Goal of the exercise |
Rewrite the part of the Sidney text between "As many in Louisburg" and "County Swim Team.", inclusive, changing "Open-Line" to "Morning Call".

Always civic-minded and involved in the community, Sidney was involved with Cub Scouts, the PTA, and school booster clubs, and served on a number of boards and agencies in Franklin County. He taught Sunday School and was active in the day camp program sponsored by Louisburg United Methodist Church. He was a charter member of the Franklin County Civitan Club and in 1976 received their award for Humanitarian of the Year. With the Louisburg College Christian Life Council, he sponsored an annual Christmas Party for Children, Red Cross Bloodmobile visits, and several Rock-a-Thons for the Easter Seals Society of North Carolina. In 1976, he was given the Easter Seals Volunteer of the Year award.
In 1980, Sidney received from Governor Jim Hunt the Governor's Volunteer Award. In 1982, he was named Franklin County Citizen of the Year by the Franklin County Chamber of Commerce. Because he loved people and was always welcoming, WYRN radio asked him to represent the County as Franklin County's namesake Benjamin Franklin at the annual Whistler's Conventions. He continued as Ben Franklin for twenty-five years, finally hanging up that costume in 1999.
As many in Louisburg and Franklin County may remember, Sidney rose early each weekday morning for many years to co-host the Open-Line talk show with Clay McBride and others on local radio station WYRN. That opportunity to talk and tell his stories gave him much joy. Others may remember his years as manager of Town and County Recreation Center and may appreciate his role in helping to organize the first Town and County Swim Team.

Stored data |
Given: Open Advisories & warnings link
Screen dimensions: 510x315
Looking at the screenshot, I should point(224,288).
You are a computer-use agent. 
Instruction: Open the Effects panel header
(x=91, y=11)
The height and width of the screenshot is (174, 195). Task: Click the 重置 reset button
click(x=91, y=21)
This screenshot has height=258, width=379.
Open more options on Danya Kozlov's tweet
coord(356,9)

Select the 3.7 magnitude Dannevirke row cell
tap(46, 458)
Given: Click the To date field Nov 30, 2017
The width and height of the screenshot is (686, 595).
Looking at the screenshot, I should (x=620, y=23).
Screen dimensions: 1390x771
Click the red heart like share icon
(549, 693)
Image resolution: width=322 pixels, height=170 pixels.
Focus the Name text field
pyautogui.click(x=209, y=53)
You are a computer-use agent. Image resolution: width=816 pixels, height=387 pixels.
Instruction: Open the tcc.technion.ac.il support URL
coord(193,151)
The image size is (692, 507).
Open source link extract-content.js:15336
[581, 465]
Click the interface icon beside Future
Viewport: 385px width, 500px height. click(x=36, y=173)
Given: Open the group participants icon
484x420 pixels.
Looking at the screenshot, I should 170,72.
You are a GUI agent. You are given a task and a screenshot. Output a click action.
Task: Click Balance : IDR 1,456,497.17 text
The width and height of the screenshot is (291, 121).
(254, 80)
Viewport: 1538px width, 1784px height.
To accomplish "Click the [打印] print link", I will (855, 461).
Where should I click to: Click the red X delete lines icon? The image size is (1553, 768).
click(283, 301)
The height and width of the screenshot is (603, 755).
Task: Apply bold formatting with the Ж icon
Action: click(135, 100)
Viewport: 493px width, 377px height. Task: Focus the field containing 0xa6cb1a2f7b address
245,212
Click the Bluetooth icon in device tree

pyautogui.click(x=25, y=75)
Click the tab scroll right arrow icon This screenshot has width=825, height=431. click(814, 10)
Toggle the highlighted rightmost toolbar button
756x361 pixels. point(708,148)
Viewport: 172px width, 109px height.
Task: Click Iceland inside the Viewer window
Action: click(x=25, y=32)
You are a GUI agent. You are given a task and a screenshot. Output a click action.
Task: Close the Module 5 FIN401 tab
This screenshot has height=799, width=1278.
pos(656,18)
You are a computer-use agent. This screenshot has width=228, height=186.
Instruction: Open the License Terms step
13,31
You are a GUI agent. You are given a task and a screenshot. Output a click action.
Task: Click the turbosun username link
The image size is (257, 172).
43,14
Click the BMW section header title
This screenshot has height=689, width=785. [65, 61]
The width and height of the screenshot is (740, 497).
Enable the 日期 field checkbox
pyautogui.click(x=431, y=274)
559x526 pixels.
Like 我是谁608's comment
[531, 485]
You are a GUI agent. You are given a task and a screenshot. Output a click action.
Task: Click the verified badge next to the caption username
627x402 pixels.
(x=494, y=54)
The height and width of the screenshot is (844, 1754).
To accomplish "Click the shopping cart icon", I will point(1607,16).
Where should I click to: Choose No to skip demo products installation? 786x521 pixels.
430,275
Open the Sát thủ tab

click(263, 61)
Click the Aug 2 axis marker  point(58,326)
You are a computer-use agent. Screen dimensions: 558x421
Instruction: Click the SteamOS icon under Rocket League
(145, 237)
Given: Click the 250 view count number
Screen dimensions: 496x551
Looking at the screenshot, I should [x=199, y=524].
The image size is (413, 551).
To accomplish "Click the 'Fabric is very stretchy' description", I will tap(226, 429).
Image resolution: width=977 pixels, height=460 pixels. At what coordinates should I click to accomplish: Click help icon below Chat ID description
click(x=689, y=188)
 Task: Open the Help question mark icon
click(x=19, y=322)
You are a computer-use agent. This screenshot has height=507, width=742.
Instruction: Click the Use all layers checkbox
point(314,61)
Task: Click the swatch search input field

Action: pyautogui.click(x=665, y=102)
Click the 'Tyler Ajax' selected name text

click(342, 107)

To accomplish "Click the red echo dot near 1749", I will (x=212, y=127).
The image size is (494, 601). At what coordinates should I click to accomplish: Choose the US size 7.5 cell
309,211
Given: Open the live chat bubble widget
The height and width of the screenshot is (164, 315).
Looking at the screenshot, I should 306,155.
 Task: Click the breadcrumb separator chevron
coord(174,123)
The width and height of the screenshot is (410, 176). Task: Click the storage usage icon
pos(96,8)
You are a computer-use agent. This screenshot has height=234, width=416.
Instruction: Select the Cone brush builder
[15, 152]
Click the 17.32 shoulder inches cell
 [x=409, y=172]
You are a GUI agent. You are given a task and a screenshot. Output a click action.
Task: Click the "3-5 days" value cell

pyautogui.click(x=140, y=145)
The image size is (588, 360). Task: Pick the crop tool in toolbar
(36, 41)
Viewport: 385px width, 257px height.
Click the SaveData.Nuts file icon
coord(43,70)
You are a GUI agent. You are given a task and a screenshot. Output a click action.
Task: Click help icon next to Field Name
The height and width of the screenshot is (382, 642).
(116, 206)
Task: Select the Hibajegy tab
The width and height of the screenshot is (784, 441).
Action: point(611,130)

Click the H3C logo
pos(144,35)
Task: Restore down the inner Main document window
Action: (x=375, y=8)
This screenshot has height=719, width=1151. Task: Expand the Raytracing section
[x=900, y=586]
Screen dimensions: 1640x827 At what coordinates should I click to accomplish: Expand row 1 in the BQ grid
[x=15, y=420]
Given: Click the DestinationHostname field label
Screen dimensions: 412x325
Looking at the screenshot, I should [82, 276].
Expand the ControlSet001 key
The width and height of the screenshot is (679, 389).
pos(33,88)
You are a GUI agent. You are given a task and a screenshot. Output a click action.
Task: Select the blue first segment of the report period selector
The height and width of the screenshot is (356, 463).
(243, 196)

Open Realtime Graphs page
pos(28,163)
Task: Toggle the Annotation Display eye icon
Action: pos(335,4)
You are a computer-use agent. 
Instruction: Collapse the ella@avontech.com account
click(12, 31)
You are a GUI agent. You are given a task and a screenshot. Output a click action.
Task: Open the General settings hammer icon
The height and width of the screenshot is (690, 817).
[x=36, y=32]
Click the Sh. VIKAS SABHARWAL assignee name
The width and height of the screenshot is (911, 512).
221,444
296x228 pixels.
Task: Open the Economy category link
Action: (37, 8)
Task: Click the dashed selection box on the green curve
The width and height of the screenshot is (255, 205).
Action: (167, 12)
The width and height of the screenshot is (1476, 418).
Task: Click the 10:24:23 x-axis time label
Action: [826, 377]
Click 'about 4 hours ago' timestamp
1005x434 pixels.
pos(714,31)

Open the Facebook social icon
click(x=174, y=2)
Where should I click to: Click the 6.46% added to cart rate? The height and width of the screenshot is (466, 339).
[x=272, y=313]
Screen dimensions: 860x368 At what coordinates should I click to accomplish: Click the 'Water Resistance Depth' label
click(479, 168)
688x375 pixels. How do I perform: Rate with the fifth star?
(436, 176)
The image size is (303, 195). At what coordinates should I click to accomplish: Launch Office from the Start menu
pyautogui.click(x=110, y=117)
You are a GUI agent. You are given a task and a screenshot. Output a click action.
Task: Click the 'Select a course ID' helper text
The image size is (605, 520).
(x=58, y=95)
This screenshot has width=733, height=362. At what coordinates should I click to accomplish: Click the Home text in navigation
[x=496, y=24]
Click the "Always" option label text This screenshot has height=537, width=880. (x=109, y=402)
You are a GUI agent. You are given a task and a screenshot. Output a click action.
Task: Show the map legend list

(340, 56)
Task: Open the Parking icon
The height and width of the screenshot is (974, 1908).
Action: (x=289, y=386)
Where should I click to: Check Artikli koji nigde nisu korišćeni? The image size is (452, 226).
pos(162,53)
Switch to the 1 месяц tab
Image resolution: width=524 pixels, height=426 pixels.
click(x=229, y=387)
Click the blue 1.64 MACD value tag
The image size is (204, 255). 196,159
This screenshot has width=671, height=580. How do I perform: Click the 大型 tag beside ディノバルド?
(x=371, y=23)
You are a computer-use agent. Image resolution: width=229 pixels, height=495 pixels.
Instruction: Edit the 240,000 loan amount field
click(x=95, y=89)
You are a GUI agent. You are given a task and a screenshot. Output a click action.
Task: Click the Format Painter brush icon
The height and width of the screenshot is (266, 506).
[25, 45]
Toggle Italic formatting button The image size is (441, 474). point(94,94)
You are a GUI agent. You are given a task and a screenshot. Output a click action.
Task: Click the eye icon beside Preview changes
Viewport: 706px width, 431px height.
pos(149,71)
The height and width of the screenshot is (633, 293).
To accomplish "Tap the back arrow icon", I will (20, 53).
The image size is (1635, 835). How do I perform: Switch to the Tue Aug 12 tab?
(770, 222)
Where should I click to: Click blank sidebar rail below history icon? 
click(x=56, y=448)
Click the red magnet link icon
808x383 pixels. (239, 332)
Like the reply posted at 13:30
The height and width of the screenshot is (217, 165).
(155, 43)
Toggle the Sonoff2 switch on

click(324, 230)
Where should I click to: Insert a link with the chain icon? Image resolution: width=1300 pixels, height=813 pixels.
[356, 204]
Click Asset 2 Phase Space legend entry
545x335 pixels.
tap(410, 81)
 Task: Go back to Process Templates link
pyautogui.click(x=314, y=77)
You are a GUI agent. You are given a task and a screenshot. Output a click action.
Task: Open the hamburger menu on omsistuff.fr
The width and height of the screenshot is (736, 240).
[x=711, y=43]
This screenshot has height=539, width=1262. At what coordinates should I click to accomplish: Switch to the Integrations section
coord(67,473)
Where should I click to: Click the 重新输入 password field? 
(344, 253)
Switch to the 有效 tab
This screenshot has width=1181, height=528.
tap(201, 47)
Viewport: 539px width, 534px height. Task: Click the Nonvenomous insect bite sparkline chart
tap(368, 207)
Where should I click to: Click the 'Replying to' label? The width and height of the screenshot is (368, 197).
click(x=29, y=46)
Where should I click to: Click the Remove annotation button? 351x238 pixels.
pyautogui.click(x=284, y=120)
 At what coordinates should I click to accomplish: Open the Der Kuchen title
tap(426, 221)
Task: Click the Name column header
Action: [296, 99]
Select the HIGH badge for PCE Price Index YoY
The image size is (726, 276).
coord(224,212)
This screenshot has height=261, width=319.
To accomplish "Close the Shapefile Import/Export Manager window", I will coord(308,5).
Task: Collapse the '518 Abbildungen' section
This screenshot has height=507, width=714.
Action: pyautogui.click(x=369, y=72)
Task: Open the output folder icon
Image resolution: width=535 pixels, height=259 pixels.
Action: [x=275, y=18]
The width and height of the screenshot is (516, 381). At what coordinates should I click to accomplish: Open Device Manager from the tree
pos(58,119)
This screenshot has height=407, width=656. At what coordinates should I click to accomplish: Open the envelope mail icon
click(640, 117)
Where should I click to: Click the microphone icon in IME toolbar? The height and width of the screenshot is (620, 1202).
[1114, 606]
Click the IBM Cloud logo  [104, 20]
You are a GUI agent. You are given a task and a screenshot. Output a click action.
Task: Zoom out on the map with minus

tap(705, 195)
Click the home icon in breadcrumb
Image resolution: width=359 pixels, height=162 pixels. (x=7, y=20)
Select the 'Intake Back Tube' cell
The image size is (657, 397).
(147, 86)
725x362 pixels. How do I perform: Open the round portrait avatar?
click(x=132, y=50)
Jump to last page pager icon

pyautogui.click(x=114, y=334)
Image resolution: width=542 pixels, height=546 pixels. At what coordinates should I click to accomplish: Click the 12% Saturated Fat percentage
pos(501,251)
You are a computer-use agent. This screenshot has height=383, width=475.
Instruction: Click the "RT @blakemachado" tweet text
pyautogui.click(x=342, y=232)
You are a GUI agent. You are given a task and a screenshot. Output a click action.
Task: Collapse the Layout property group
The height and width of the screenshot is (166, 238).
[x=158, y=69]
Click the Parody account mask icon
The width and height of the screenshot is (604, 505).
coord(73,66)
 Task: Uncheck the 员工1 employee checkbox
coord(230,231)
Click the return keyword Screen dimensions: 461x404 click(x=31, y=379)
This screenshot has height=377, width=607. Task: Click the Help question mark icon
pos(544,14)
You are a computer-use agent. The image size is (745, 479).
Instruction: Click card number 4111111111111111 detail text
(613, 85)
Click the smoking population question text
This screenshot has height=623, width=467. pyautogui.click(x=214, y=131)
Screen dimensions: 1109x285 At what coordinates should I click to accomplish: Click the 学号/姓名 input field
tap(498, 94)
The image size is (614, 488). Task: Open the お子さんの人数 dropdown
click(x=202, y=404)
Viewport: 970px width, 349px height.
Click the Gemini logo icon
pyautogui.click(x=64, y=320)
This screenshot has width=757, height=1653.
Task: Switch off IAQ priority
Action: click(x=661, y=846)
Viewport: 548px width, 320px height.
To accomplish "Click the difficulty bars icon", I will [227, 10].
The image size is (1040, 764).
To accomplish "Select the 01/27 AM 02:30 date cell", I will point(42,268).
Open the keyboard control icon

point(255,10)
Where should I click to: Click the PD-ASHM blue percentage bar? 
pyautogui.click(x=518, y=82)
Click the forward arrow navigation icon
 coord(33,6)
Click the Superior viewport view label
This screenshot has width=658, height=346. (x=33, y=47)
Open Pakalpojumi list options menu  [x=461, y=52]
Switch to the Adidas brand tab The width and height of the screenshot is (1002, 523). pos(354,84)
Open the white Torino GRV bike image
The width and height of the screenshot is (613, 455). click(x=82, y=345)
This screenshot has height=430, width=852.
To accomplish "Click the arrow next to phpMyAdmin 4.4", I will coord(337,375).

Answer for this exercise |
As many in Louisburg and Franklin County may remember, Sidney rose early each weekday morning for many years to co-host the Morning Call talk show with Clay McBride and others on local radio station WYRN. That opportunity to talk and tell his stories gave him much joy. Others may remember his years as manager of Town and County Recreation Center and may appreciate his role in helping to organize the first Town and County Swim Team.